Time complexity: O(n) (exactly n - 1 swaps). See possible implementation.
Code
#include <algorithm>
#include <cstdint>
#include <print>
#include <random>
#include <vector>
int main() {
std::vector<uint32_t> instructions = {
// $ echo "bl 0x40" | llvm-mc -triple=aarch64 -show-encoding
// bl #64 // encoding: [0x10,0x00,0x00,0x94]
0x94000010,
// $ echo "sub sp, sp, 0x20" | llvm-mc -triple=aarch64 -show-encoding
// sub sp, sp, #32 // encoding: [0xff,0x83,0x00,0xd1]
0xd10083ff,
// $ echo "nop" | llvm-mc -triple=aarch64 -show-encoding
// nop // encoding: [0x1f,0x20,0x03,0xd5]
0xd503201f};
// Fix seed.
std::mt19937 rng{0xFF};
std::shuffle(instructions.begin(), instructions.end(), rng);
for (const auto &insn : instructions) {
std::println("{:#x}", insn);
}
return 0;
}
Output
$ ./src/algorithms/build/std-shuffle
0xd10083ff
0xd503201f
0x94000010
std::next_permutation
Use case
Generate next permutation in dictionary order.
Explanation
“Lexicographically greater” means dictionary order (how words are sorted alphabetically). The permutations are generated in sorted order. Returns false when wrapper back to the smallest permutation (sorted order).
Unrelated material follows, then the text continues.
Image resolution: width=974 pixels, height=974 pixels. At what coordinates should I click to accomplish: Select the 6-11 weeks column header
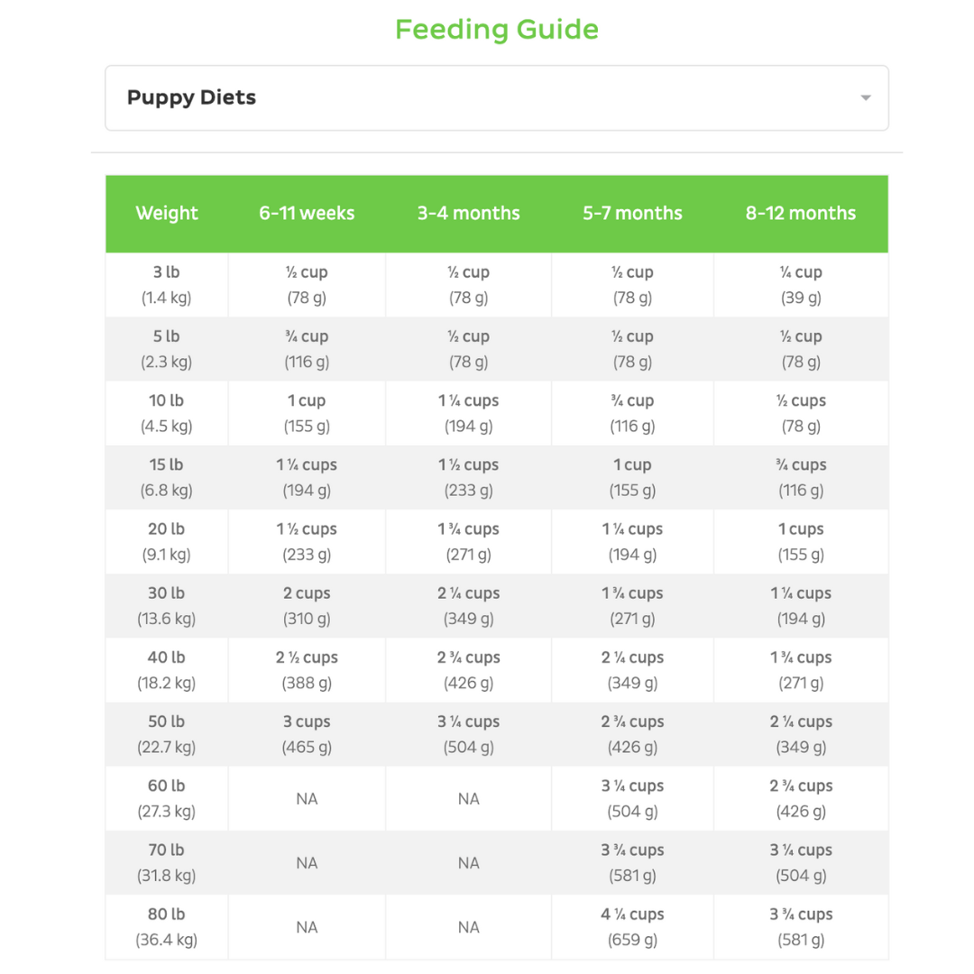point(307,214)
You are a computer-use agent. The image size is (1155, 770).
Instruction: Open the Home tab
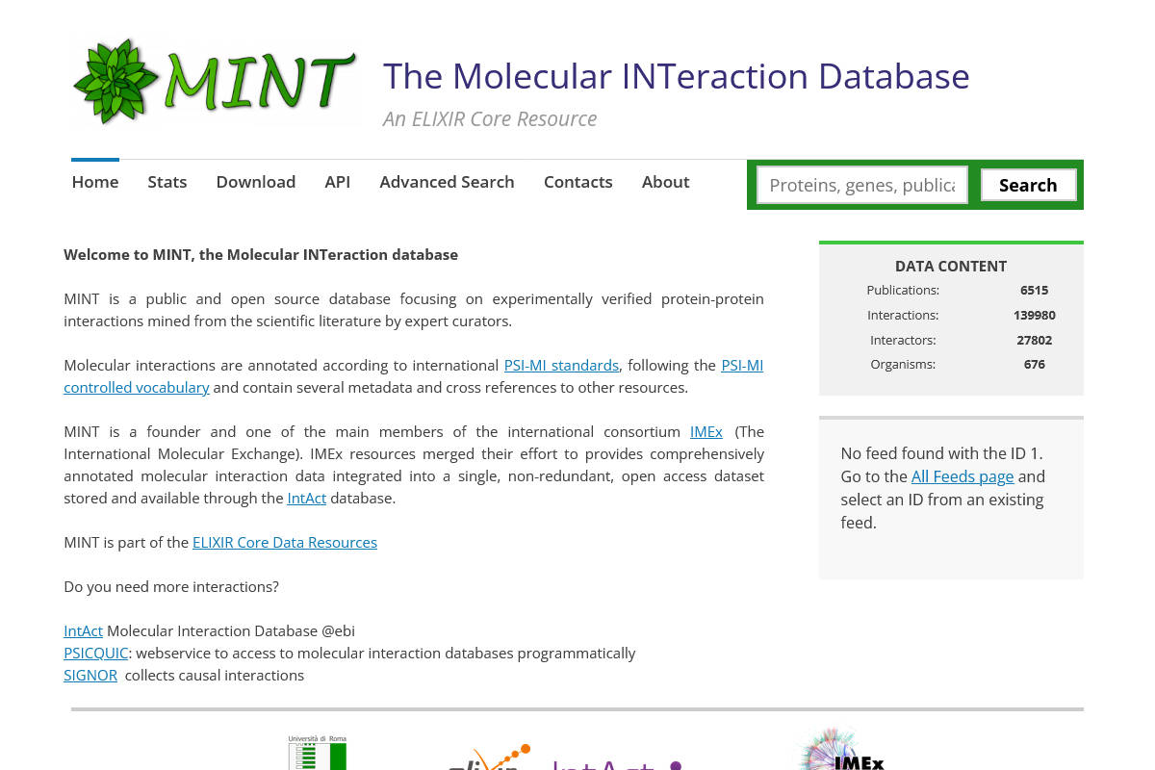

Time complexity: O(n) per call but n! total permutations exist. See possible implementation.
Code
#include <algorithm>
#include <print>
#include <string>
#include <vector>
int main() {
std::vector<std::string> regs = {"x0", "x1", "x2"};
std::println("Possible register orderings:");
std::sort(regs.begin(), regs.end());
do {
std::println("{}, {}, {}", regs[0], regs[1], regs[2]);
} while (std::next_permutation(regs.begin(), regs.end()));
return 0;
}
Output
$ ./src/algorithms/build/std-next_permutation
x0, x1, x2
x0, x2, x1
x1, x0, x2
x1, x2, x0
x2, x0, x1
x2, x1, x0
std::array
Explanation
Fixed-size array. Size must be known at compile-time.
See std::array.
Memory: elements stored inline (stack if local variable, heap if newed).
Time complexity:
| Operation | Complexity |
|---|---|
[], at() | O(1) |
front(), back() | O(1) |
size(),empty() | O(1) |
Use case
- Size known at compile-time.
- Small collections.
- Embedded systems avoiding heap allocation.
Code
#include <array>
#include <print>
int main() {
std::array<uint32_t, 3> opcodes = {
// $ echo "nop" | llvm-mc -triple=aarch64 -show-encoding
// nop // encoding: [0x1f,0x20,0x03,0xd5]
0xd503201f,
// $ echo "mov x0, #1" | llvm-mc -triple=aarch64 -show-encoding
// mov x0, #1 // encoding: [0x20,0x00,0x80,0xd2]
0xd2800020,
// $ echo "bl #0x40" | llvm-mc -triple=aarch64 -show-encoding
// bl #64 // encoding: [0x10,0x00,0x00,0x94]
0x94000010};
std::println("Size: {}", opcodes.size());
std::println("First: {:#x}", opcodes.front());
std::println("Last: {:#x}", opcodes.back());
std::println("At 2: {:#x}", opcodes.at(2));
return 0;
}
Output
$ ./src/data-structures/build/std-array
Size: 3
First: 0xd503201f
Last: 0x94000010
At 2: 0x94000010
std::vector
Explanation
Dynamic array. The default container, use this unless we have a specific reason not to.
See std::vector.
Memory: control block on stack, elements in heap (contiguous).
Time complexity:
| Operation | Complexity |
|---|---|
[], at() | O(1) |
front(), back() | O(1) |
size(),empty() | O(1) |
push_back(), pop_back() | O(1) amortized |
insert()/erase() | O(n) (must shift elements) |
reserve()/resize() | O(n) |
Amortized means it is not truly constant. When the array is full, it needs to allocate a new, larger block of memory and copy everything over. Some implementations might also shrink the array, therefore pop_back() is marked as amortized as well.
Use case
- Default choice for sequences.
- Size not known at compile time.
- Need fast random access.
Code
#include <print>
#include <vector>
int main() {
std::vector<uint32_t> instructions;
// Reserve to avoid reallocations.
instructions.reserve(100);
// $ echo "bl #0x40" | llvm-mc -triple=aarch64 -show-encoding
// bl #64 // encoding: [0x10,0x00,0x00,0x94]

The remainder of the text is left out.